Bad analogy. Evolution not only has had a huge amount of time to work; it’s been doing so in a massively parallel fashion. Like a computer with quadrillions ( or more, probably ) processors.

And 3.8 billion years is a HUGE amount of time.

They probably do, not that it matters. Mutations are a fairly minor part of evolution; reshuffling of existing genes is more common. Claiming that you need new genetic instructions for a new species to appear is like claiming you can’t write a new book without inventing a new word.

Yup.

This is Dertulm’s fourth post on this board… let’s give him the benefit of the doubt…

Yes.

Well, can we pretend I asked it and go ahead and get answers anyway? Not because I disbelieve evolution, but because people ask me this surprisingly often and I’m never sure how to answer beyond, “yes, just trust me on this.”
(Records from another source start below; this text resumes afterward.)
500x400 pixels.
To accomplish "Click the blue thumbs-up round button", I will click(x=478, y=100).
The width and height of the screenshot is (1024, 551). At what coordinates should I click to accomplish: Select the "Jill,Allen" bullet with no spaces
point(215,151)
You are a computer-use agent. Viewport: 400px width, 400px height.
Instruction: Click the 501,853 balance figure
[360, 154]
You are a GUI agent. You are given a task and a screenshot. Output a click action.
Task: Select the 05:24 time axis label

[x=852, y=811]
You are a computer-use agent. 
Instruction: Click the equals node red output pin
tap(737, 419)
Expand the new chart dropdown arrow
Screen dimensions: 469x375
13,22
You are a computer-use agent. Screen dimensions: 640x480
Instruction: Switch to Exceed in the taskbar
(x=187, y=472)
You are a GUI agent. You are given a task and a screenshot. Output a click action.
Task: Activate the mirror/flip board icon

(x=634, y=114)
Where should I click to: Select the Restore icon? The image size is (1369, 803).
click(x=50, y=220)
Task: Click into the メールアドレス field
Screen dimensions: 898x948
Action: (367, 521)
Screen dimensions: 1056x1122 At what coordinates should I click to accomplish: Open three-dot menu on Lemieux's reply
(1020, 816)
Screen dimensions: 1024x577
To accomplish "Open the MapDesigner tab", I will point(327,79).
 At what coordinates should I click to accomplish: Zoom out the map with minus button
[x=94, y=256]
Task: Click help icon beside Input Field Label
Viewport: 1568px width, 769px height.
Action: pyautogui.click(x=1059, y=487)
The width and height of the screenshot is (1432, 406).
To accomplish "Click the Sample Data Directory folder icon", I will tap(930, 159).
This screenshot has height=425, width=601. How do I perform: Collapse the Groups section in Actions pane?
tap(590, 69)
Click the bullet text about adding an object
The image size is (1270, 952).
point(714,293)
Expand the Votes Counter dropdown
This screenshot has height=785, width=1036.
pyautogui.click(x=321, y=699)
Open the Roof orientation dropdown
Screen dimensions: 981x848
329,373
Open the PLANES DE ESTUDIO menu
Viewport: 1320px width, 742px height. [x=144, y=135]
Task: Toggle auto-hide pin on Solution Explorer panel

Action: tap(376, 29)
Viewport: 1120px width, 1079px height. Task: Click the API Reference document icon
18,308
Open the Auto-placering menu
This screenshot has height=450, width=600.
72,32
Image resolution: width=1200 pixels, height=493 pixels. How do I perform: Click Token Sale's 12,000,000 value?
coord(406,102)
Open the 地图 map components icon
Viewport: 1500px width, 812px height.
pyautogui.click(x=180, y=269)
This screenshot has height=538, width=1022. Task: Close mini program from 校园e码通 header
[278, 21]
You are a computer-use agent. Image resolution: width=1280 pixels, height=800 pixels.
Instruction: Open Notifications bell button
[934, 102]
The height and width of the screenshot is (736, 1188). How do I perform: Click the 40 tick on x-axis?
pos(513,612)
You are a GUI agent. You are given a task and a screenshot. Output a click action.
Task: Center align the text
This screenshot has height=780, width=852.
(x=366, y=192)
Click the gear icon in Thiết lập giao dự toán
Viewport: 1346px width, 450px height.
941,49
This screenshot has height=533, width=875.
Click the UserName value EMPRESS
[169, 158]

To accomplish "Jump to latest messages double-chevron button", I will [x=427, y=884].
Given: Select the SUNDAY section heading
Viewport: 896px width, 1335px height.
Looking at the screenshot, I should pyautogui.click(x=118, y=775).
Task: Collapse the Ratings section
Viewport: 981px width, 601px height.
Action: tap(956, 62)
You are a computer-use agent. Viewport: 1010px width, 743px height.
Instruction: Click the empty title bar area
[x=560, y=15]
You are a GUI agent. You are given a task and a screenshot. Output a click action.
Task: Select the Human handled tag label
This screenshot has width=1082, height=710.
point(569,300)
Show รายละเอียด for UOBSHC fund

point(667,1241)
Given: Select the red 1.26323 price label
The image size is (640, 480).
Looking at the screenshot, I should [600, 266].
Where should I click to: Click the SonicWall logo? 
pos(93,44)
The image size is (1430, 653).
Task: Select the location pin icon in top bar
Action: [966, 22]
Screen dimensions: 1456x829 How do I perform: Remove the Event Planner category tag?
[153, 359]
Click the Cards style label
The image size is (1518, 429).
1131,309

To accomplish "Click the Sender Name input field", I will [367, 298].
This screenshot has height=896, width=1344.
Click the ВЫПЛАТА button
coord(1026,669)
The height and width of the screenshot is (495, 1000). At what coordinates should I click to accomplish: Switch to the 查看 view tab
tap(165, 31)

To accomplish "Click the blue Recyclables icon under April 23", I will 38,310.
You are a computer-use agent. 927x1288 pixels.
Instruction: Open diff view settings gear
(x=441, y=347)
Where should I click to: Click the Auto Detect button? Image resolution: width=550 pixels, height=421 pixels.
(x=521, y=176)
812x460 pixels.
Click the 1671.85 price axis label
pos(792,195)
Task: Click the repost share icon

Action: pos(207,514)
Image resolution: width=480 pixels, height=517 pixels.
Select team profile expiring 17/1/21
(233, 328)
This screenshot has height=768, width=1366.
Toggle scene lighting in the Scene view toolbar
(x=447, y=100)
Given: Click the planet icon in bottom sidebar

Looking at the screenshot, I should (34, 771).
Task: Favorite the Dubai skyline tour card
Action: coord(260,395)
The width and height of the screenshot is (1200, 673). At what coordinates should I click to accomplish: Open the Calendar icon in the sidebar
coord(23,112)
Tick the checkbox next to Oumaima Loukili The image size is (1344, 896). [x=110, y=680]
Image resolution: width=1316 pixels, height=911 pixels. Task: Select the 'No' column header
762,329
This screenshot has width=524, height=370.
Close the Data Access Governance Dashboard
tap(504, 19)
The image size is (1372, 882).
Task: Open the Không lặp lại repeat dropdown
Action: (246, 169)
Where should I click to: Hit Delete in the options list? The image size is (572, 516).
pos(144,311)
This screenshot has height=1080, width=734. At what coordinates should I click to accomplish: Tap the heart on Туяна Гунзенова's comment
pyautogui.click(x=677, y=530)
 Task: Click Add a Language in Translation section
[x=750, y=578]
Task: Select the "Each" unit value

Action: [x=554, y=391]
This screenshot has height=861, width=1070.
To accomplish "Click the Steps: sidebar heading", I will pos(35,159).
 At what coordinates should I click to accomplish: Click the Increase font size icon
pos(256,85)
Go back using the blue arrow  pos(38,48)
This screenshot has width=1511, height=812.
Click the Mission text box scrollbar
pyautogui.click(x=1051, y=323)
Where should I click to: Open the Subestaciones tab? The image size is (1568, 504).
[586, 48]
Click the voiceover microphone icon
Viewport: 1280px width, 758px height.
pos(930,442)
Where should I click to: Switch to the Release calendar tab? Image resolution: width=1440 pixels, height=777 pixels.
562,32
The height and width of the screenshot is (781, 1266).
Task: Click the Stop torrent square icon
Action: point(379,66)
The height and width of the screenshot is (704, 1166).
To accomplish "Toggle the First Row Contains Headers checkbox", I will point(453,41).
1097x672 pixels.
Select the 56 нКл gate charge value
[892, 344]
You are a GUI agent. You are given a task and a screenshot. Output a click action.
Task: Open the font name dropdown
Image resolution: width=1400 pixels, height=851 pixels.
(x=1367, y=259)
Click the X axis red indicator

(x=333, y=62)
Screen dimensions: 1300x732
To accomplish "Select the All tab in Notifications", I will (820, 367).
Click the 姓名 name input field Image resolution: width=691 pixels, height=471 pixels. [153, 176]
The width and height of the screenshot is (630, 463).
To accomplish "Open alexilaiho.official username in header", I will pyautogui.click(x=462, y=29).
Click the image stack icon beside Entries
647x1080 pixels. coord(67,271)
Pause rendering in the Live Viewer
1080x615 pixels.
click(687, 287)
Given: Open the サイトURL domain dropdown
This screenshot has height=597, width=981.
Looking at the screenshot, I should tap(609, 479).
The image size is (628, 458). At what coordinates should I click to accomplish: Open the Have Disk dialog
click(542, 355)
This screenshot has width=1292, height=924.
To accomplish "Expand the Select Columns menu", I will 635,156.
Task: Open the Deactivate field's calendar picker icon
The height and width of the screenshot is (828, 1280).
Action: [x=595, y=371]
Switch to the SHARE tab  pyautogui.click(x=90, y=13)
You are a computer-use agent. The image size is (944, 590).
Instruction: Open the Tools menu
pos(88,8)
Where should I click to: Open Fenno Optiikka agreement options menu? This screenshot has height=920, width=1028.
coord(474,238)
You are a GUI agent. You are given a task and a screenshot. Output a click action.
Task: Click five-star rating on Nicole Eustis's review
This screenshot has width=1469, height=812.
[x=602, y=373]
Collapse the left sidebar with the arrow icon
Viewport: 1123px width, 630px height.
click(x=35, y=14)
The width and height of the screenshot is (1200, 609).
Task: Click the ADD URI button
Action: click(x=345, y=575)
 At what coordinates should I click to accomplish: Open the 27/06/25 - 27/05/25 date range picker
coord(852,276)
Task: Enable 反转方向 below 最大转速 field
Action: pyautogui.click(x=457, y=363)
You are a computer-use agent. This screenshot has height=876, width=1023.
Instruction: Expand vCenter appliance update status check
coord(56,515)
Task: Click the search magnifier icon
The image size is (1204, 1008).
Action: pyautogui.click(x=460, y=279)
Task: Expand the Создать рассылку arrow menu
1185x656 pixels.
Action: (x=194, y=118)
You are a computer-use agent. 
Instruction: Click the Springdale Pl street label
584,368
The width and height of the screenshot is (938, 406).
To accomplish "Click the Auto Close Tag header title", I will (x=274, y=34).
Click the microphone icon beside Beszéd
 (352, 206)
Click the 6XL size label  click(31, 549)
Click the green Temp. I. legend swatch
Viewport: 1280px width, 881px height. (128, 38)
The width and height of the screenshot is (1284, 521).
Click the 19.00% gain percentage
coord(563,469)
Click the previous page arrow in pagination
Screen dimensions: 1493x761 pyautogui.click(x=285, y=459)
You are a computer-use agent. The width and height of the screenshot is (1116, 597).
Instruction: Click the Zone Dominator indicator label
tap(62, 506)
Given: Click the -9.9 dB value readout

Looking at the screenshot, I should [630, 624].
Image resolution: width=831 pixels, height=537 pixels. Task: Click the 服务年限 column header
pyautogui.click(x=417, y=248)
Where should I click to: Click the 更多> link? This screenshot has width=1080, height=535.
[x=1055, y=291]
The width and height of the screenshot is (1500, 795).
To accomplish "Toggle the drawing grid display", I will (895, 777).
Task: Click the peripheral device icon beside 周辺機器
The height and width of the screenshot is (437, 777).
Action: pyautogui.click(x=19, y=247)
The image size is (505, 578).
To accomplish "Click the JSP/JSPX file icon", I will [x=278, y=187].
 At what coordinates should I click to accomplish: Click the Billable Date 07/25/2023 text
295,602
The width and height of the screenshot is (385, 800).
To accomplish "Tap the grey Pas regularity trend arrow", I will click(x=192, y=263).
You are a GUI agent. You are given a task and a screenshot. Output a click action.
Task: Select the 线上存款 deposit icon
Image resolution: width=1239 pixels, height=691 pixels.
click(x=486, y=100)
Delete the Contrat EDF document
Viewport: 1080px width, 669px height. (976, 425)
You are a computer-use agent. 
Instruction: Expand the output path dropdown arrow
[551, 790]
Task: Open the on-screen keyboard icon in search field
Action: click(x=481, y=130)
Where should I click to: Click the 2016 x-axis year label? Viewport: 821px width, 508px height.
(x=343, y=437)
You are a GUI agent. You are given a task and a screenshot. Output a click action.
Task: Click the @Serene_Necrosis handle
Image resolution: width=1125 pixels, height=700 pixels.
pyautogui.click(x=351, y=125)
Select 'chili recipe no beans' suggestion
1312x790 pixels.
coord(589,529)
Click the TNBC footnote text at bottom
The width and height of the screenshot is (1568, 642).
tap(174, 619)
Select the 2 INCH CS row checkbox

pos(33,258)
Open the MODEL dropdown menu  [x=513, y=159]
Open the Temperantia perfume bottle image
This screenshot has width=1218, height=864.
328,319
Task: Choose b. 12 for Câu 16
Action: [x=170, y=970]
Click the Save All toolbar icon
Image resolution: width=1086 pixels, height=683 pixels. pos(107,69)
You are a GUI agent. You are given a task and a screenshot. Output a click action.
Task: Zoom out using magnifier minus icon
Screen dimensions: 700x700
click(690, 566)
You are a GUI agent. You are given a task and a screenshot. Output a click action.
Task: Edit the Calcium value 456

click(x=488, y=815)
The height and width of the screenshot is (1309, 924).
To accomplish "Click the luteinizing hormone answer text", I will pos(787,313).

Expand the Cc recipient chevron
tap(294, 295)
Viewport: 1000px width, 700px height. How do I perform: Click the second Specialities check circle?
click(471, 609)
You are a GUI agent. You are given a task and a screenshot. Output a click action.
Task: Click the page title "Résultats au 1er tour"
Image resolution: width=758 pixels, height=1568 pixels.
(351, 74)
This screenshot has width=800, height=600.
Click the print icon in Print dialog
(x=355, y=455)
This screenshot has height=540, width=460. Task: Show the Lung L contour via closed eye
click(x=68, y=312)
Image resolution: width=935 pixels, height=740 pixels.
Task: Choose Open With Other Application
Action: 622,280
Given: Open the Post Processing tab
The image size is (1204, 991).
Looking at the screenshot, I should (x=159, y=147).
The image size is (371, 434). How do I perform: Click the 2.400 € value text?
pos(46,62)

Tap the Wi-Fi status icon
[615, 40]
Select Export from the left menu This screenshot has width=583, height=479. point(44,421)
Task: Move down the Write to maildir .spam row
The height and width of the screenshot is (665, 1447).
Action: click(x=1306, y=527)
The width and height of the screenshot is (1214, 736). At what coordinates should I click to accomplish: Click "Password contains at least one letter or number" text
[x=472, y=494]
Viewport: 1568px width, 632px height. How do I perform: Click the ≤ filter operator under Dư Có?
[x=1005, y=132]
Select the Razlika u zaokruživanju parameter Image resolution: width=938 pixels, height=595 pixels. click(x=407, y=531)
And here Mosier thought Dertulm was the one witnessing…

What was this amazing coincidence?

I’m not sure which of us you’re accusing of witnessing, **Mosier **or me.

He’s equating an inability to answer every possible question with “witnessing”, with pejorative intent. And then in his next post he’s demonstrating some amazing reading comprehension skills.

For a short answer to that question, I’d just say, “It’s not just billions upon billions of dice throws in a row. It’s millions upon millions of dice throws at once, billions upon billions of times in a row. That’s where the diversity comes from.”

Ah, right! So it’s not like it took 3 billion years to come up with the sea slug, and then *another *3 billion years to come up with the dachshund. 3 billion years X number of species X number of individuals in the species X number of reproductive cycles of each individual. That’s a mighty big number.

That helps, thanks!

Right; only things that actually descended from one another had to evolve one after the other.

Is that just another way of pointing out that, although the OP appears amazed, he didn’t actually use the word ‘amazing’? If so, thanks.

And even in those cases, the population of individuals in a species allows for many small changes to be happening in parallel - some of which may be preserved and spread through the population (as long as they’re small enough not to interfere with interbreeding with the rest of the population).

And then of course, we have not one life form spontaneously combusting, but two: animal & vegetable.

Nobody ever talks about plant life in these threads.

How many evolutionary steps are there from virus to human? If there are a million steps, then you need one step every 4 thousand years. If there are millions of an organism, it doesn’t seem outrageous to hypothesize that one individual may get some one-in-a-million mutation every few years or so.

Really? Is it hypothesized that plant and animal life began independently? I thought they had a single prokaryotic ancestor.